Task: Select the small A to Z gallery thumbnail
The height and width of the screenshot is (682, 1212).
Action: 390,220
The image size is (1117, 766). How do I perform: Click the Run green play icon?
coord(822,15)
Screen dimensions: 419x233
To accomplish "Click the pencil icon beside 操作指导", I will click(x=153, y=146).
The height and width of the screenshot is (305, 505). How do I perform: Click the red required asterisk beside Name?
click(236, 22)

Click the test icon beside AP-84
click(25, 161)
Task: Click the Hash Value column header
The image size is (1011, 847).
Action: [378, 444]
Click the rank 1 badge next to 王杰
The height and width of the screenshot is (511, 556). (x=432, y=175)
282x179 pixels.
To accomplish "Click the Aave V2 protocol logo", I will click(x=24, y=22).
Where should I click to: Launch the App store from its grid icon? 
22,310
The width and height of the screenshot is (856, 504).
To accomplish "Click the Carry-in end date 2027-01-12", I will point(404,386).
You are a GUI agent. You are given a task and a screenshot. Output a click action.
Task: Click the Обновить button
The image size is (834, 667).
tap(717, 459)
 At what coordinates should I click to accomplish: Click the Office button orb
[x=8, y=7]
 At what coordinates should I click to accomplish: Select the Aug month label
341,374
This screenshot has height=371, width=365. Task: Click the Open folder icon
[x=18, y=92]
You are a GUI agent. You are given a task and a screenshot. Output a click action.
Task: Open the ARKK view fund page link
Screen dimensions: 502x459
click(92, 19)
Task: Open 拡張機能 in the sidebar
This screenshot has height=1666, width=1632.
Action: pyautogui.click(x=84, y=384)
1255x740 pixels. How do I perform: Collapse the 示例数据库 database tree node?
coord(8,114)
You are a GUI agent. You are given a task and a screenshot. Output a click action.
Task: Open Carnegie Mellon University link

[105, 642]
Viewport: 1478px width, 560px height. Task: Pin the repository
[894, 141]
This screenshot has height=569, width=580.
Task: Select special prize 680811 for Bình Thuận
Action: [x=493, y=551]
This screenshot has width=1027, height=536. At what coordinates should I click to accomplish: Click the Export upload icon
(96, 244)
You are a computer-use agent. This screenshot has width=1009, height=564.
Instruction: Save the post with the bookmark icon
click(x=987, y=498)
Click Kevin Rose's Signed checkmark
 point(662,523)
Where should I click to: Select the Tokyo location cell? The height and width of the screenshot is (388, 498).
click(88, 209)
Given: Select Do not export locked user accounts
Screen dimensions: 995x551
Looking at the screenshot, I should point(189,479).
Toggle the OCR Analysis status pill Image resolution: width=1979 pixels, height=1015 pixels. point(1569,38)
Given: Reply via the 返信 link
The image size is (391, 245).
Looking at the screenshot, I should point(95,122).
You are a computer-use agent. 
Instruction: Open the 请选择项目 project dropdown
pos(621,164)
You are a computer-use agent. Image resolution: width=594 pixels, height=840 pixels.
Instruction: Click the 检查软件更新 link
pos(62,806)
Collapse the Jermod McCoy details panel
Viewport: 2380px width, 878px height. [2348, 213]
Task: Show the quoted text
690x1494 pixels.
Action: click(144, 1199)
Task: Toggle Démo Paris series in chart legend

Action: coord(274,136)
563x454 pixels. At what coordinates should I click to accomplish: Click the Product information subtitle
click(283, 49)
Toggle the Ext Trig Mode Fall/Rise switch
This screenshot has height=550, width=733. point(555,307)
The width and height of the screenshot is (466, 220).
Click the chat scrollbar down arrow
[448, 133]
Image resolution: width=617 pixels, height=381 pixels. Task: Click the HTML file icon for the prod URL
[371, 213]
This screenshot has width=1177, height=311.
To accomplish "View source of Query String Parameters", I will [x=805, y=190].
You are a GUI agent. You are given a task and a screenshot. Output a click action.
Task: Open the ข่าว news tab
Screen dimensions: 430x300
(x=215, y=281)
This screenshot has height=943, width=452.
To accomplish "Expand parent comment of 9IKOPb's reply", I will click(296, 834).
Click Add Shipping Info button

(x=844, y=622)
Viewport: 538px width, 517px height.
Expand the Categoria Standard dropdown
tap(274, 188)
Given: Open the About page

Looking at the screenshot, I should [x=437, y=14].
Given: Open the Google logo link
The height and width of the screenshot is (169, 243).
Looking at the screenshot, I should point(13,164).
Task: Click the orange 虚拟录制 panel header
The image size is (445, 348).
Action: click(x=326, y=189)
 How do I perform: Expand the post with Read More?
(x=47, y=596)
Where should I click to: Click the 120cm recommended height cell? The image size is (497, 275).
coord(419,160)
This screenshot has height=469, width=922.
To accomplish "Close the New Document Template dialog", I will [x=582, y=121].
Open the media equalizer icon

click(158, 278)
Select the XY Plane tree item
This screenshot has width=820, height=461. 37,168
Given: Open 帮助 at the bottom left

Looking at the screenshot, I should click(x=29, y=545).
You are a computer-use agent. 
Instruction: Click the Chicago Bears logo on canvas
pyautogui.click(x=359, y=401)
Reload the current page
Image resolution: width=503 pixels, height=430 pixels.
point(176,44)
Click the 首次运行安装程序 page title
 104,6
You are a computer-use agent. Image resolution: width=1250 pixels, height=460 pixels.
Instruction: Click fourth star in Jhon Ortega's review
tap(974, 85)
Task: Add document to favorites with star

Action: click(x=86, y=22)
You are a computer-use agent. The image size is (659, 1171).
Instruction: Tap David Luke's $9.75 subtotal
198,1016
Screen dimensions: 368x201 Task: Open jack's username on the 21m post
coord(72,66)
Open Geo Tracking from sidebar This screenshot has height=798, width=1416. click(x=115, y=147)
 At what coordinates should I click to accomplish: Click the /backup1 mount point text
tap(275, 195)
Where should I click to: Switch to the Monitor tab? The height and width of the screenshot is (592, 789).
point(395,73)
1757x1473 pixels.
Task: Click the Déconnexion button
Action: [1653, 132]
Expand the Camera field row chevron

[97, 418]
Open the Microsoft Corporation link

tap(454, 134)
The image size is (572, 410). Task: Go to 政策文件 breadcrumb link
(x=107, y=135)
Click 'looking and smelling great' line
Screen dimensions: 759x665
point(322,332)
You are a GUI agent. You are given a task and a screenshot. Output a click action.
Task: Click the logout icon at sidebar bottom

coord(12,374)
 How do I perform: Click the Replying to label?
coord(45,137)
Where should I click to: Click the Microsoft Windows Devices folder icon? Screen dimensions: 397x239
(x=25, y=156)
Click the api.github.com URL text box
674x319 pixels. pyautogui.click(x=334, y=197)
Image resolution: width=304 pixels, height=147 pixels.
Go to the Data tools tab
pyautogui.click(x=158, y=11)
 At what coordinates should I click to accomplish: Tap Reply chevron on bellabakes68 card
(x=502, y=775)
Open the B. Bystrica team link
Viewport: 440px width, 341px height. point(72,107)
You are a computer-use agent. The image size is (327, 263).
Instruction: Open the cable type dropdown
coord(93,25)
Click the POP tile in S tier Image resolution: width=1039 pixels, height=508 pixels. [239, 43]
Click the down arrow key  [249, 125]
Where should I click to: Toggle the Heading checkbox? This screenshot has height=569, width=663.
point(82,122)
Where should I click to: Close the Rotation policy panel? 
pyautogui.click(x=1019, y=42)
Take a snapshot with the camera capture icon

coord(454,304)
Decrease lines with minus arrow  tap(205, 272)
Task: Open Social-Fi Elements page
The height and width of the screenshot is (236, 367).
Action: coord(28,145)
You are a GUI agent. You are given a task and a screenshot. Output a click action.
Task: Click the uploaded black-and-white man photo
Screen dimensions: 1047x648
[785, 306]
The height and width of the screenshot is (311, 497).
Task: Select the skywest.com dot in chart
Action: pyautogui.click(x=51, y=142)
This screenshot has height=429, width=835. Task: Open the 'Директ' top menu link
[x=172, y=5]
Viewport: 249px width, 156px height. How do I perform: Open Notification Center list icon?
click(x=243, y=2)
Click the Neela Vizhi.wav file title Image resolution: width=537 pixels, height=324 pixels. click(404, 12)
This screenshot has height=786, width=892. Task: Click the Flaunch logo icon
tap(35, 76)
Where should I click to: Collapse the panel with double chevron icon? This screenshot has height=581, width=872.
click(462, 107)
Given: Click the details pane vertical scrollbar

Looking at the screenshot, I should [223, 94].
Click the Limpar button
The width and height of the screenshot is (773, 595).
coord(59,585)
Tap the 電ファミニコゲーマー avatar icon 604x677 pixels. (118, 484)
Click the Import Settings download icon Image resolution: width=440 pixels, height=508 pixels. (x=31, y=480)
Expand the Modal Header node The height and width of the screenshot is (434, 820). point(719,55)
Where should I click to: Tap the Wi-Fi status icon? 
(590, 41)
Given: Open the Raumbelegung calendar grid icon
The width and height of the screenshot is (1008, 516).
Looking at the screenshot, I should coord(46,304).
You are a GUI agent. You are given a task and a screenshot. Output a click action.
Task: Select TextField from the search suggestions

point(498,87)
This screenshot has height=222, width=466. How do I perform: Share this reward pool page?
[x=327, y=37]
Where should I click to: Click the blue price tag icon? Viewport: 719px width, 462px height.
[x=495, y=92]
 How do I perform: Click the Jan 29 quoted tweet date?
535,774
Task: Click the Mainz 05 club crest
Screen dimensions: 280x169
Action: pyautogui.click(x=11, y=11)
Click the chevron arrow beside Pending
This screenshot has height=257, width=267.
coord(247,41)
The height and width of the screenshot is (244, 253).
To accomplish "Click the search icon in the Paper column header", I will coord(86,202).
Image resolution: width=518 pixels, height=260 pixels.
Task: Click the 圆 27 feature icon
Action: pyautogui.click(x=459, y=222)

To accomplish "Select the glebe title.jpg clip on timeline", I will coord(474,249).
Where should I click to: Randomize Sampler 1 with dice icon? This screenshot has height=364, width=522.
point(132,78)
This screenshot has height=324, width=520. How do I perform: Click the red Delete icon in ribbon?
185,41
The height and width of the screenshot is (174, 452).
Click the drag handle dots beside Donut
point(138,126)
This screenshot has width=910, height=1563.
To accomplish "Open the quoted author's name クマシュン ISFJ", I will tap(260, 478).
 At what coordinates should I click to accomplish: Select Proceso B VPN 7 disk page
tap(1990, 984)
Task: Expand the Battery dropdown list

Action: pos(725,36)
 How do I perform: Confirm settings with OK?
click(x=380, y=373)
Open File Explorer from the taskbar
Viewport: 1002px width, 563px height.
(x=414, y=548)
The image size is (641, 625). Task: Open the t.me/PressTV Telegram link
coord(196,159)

━━━━━━━━━━━━━━━━━━━━

**Work task:** All that belongs in your answer is the stretch of entries above from the line with "Instruction: Open the 请选择项目 project dropdown" through the line with "Given: Open the Google logo link", printed exactly.

**Exercise answer:**
Instruction: Open the 请选择项目 project dropdown
pos(621,164)
You are a computer-use agent. Image resolution: width=594 pixels, height=840 pixels.
Instruction: Click the 检查软件更新 link
pos(62,806)
Collapse the Jermod McCoy details panel
Viewport: 2380px width, 878px height. [2348, 213]
Task: Show the quoted text
690x1494 pixels.
Action: click(144, 1199)
Task: Toggle Démo Paris series in chart legend

Action: coord(274,136)
563x454 pixels. At what coordinates should I click to accomplish: Click the Product information subtitle
click(283, 49)
Toggle the Ext Trig Mode Fall/Rise switch
This screenshot has height=550, width=733. point(555,307)
The width and height of the screenshot is (466, 220).
Click the chat scrollbar down arrow
[448, 133]
Image resolution: width=617 pixels, height=381 pixels. Task: Click the HTML file icon for the prod URL
[371, 213]
This screenshot has width=1177, height=311.
To accomplish "View source of Query String Parameters", I will [x=805, y=190].
You are a GUI agent. You are given a task and a screenshot. Output a click action.
Task: Open the ข่าว news tab
Screen dimensions: 430x300
(x=215, y=281)
This screenshot has height=943, width=452.
To accomplish "Expand parent comment of 9IKOPb's reply", I will click(296, 834).
Click Add Shipping Info button

(x=844, y=622)
Viewport: 538px width, 517px height.
Expand the Categoria Standard dropdown
tap(274, 188)
Given: Open the About page

Looking at the screenshot, I should [x=437, y=14].
Given: Open the Google logo link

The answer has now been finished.